The development of the 1D2 energy level of Pr3+ ions has been limited due to the lack of efficient pump sources. In the past, only a low threshold laser output at 1 µm by 592 nm dye laser pumping has been achieved in silica based fiber due to the 1D2→3F3 + 3F4 transition [9]. In 2012, X. Liu et al. reported ultra-broadband near-infrared emission of 1D2→1G4 in Pr3+ ion doped germanium tellurite glasses for optical fiber amplifier operating [10]. In 2019, the spectral properties of tellurite glasses doped with Pr3+, Nd3+ and Yb3+ ions in the near-infrared region are compared [11]. Besides, spectral property of near infrared region only in Pr3+-doped LYF and GdScO3 crystal has been reported [12–14]. Most of the near infrared region spectral properties of Pr3+ ions doped crystal are not discussed.
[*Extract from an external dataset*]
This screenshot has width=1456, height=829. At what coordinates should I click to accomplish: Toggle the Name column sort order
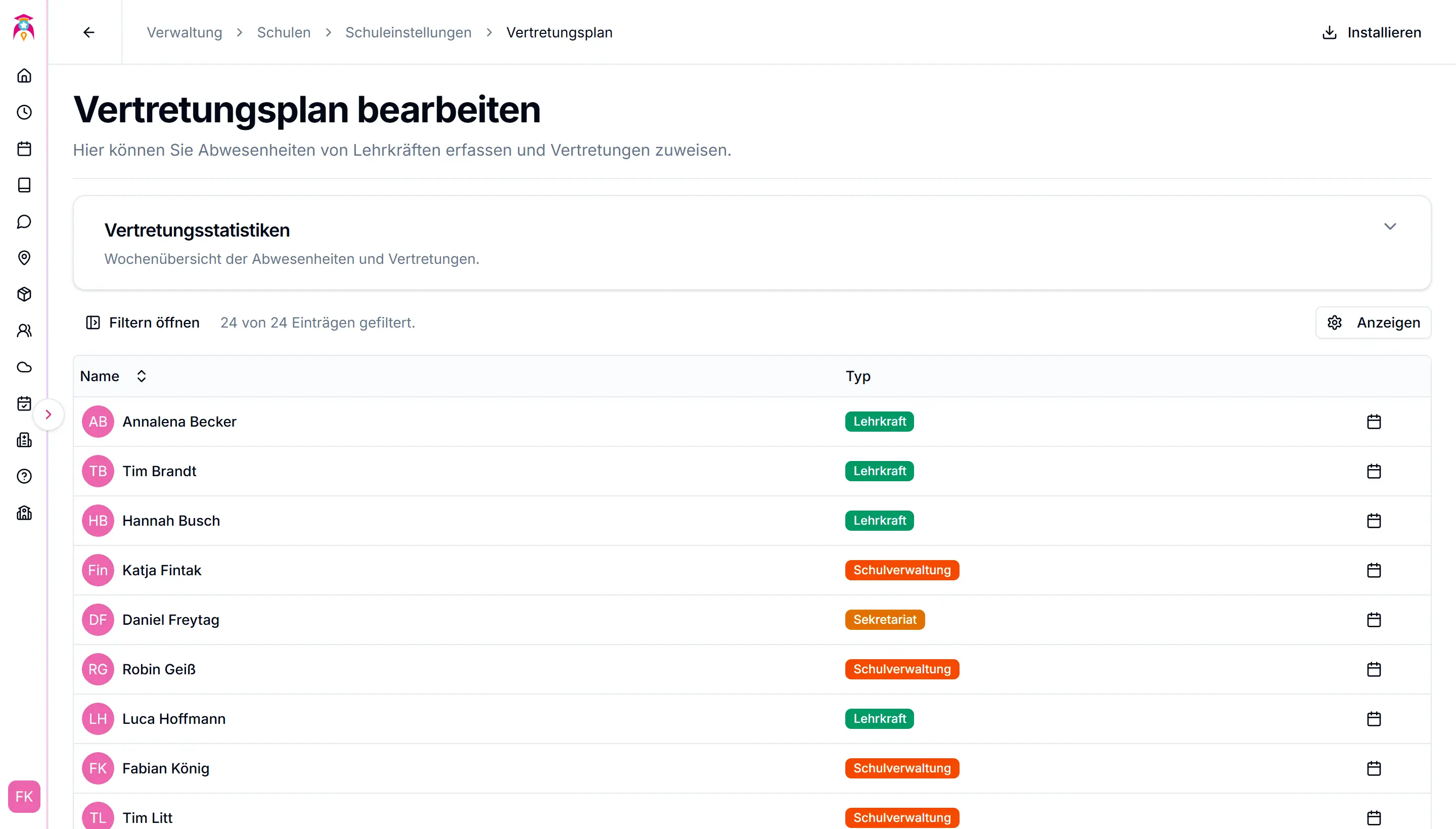coord(141,376)
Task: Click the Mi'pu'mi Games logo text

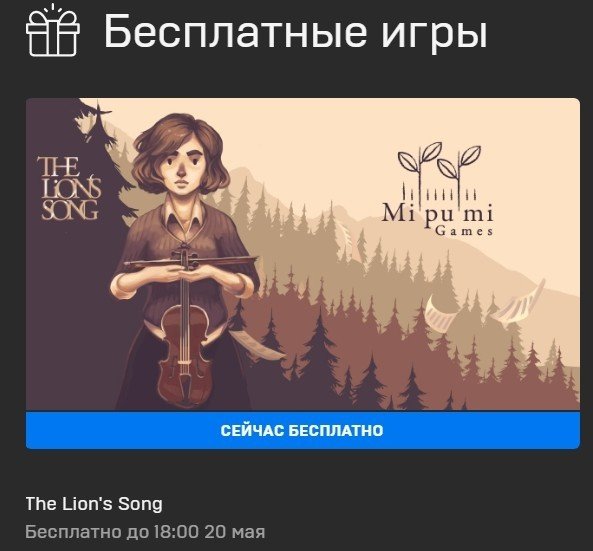Action: click(x=438, y=217)
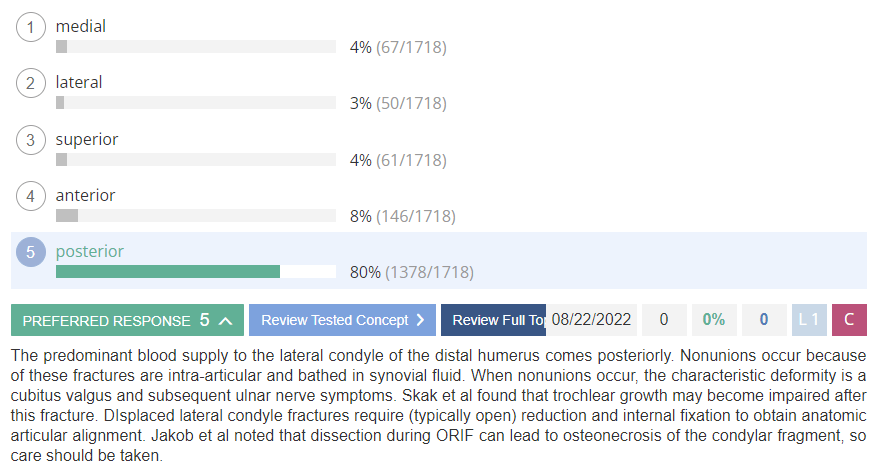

More interestingly, the1G4 level also acts as a laser upper level, which has broadband transition emission from the near-infrared (NIR) region to the mid-infrared (MIR) region. It is noted that the specific transition of 1G4→3H5 at 1.3 µm is one of the two central wavelengths used in conventional optical telecommunication system. In 1991, laser output at 1294 nm in a praseodymium-doped ZBLAN fiber has been demonstrated by Y. Durteste et al. [ 15], and spectral performance of Pr3+ doped doped fluoride fiber at 1310 nm has also been reported by Yasutake Ohishi et al. [16]. In 1994, M. A. Newhouse et al. found that the fluorescence lifetime of 1G4 level in Pr3+-doped Mixed-Halide Glasses is three times larger than fluorozirconate, which is especially helpful for 1300 nm fiber amplifier [17]. In 1996, the lifetime of 1G4 level, optical and thermal characteristics of Pr3+-doped GeS2-chalcohalide glasses have been analyzed by Diego Marchese et al. [18]. In 1997, L.B. Shaw reported infrared spectroscopy of the 1G4 transitions for laser and amplifier in Pr3+ doped heavy metal selenide glasses (BaInGaGeSe) [19]. In addition, H.W. Song also reported Ni2+ and Pr3+ Co-doped CsPbCl3 perovskite quantum dots with efficient infrared emission at 1300 nm in 2021 [20].
The reason why the 1G4 energy level of Pr3+ ions cannot be used for efficient signal amplification is that the absorption of the 1G4 energy level is very weak, only one-tenth absorption of the3P0 energy level. Spectral properties and laser output of 1G4 energy level in Pr3+ ion-doped crystals have not been reported. The problem of weak absorption of 1G4 level in Pr3+ ions doped crystal can be solved by sensitization of Yb3+ ions due to matched energy levels between Pr3+ and Yb3+ ions. BaF2 crystal is a good laser gain material, due to low maximum phonon energy (∼242 cm-1) [21], wide transmission range (from 250 nm to 15 µm) [22], relatively high thermal conductivity [23] and stable mechanical properties, which has been widely concerned and studied.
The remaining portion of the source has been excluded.